### Extract provided
━━━━━━━━━━
So a teacher must look out on a class and a church landscape that is dotted with this discord from the scriptures. Jesus said to divorce and remarry = adultery. Adultery is sin. Of course Christian’s sin, but it must never be done with eyes wide open.
Our text: Mark 10:1-12
1 And he left there and went to the region of Judea and beyond the Jordan, and crowds gathered to him again. And again, as was his custom, he taught them.
2 And Pharisees came up and in order to test him asked, “Is it lawful for a man to divorce his wife?” 3 He answered them, “What did Moses command you?” 4 They said, “Moses allowed a man to write a certificate of divorce and to send her away.” 5 And Jesus said to them, “Because of your hardness of heart he wrote you this commandment. 6 But from the beginning of creation, ‘God made them male and female.’ 7 ‘Therefore a man shall leave his father and mother and hold fast to his wife, 8 and the two shall become one flesh.’ So they are no longer two but one flesh. 9 What therefore God has joined together, let not man separate.”
10 And in the house the disciples asked him again about this matter. 11 And he said to them, “Whoever divorces his wife and marries another commits adultery against her, 12 and if she divorces her husband and marries another, she commits adultery.” (Mark 10:1-12–ESV)
━━━━━━━━━━
### Given material

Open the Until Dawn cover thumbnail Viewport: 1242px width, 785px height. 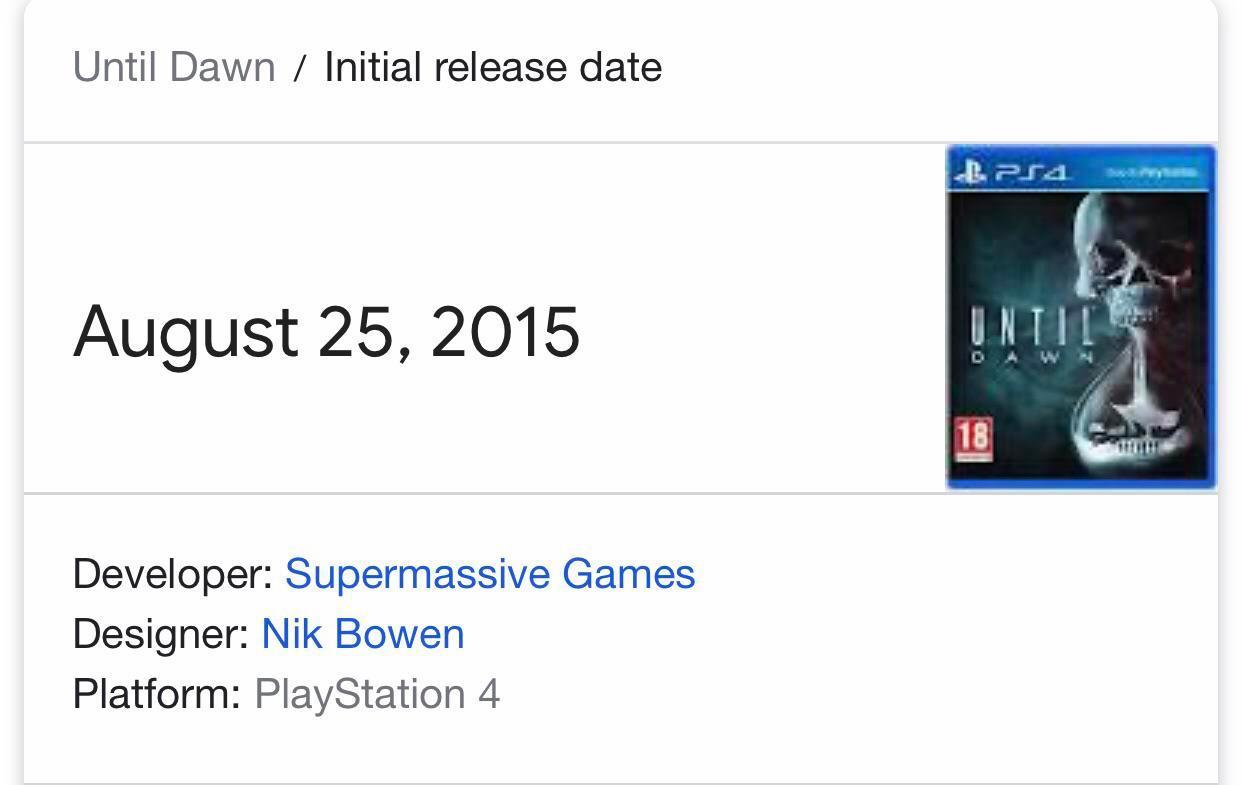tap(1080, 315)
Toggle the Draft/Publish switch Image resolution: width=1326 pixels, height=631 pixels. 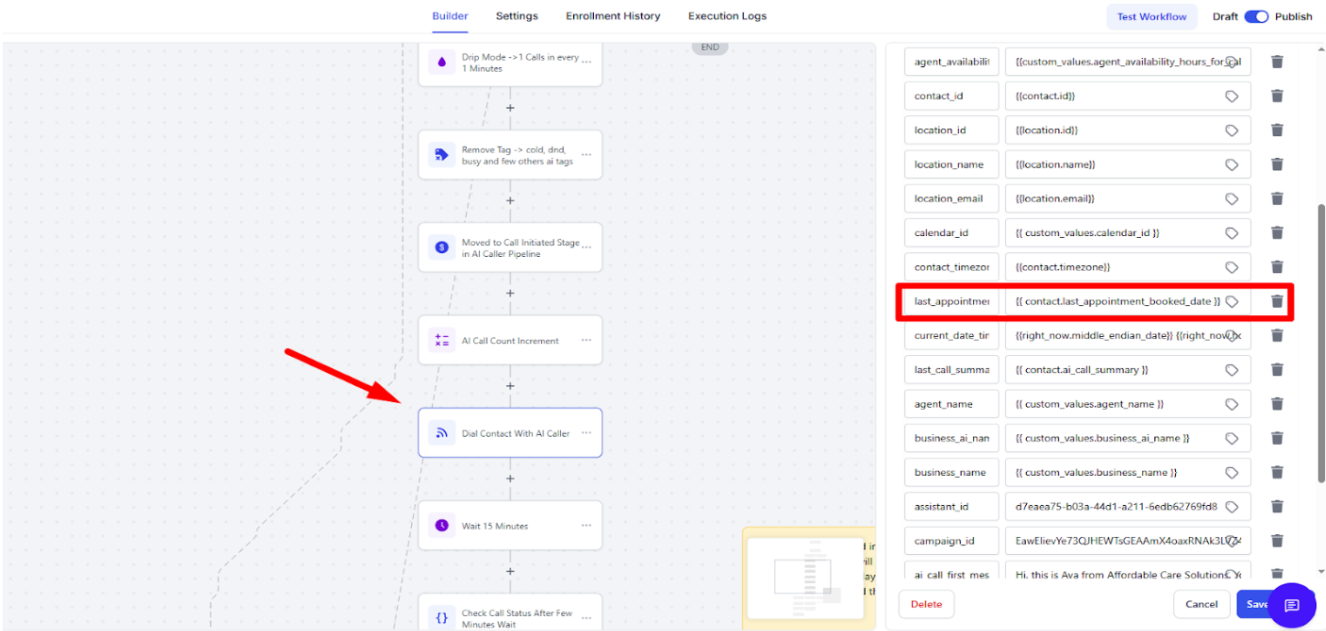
━━━━━━━━━━
Please continue the piece on divorce and remarriage that comes before the listing, starting right after its quotation of Mark 10:1-12.

The teacher’s that gave bad tests
In verse 2 the Pharisees were about their usual bad business. They were running about with their made up minds dead set against Jesus. So they came to him with a test, but it is important for us to remember that the Pharisees tests were given in order to trip. They were not testing to determine quality, but offering questions to dredge up debris. Debris is what they got, but the debris that was churned up did not work against Jesus. He was not naive to their motives and his wisdom excelled anything they could imagine or throw at him. They would get more than they bargained for.
A great melange of people would have been in the crowd. Some would be married and others divorced. Others would be in a variety of stages of marriage or divorce. Most obviously there would have been men and women among the listeners and at that point the men were clearly those in the position of strength. The women were the vulnerable ones.
It would be safe to say that all the people in that crowd would have some take on this issue. Divorce was understood and divorce was experienced. I think that one of the Pharisee’s hopes was to fracture the people from Jesus. If they could bait him into controversy they would be satisfied.
Jesus’ gave a test of his own
Moses was a man whom Jesus, the Pharisees and all the people held in great respect. By invoking Moses common ground was established, but the tables were being turned. Jesus was getting them back to the foundations of God’s intention and getting underneath the foundations of the Pharisee’s attack. Jesus did not merely wish to trounce the Pharisees at their own game. He wanted to upend their improper understanding, but was going do so in a manner that taught the people, kept the peace and gave opportunity to further teach his disciples.
The law of Moses had things to say about divorce and so Jesus had them lay the statutes out. “What did Moses say?” That was the question.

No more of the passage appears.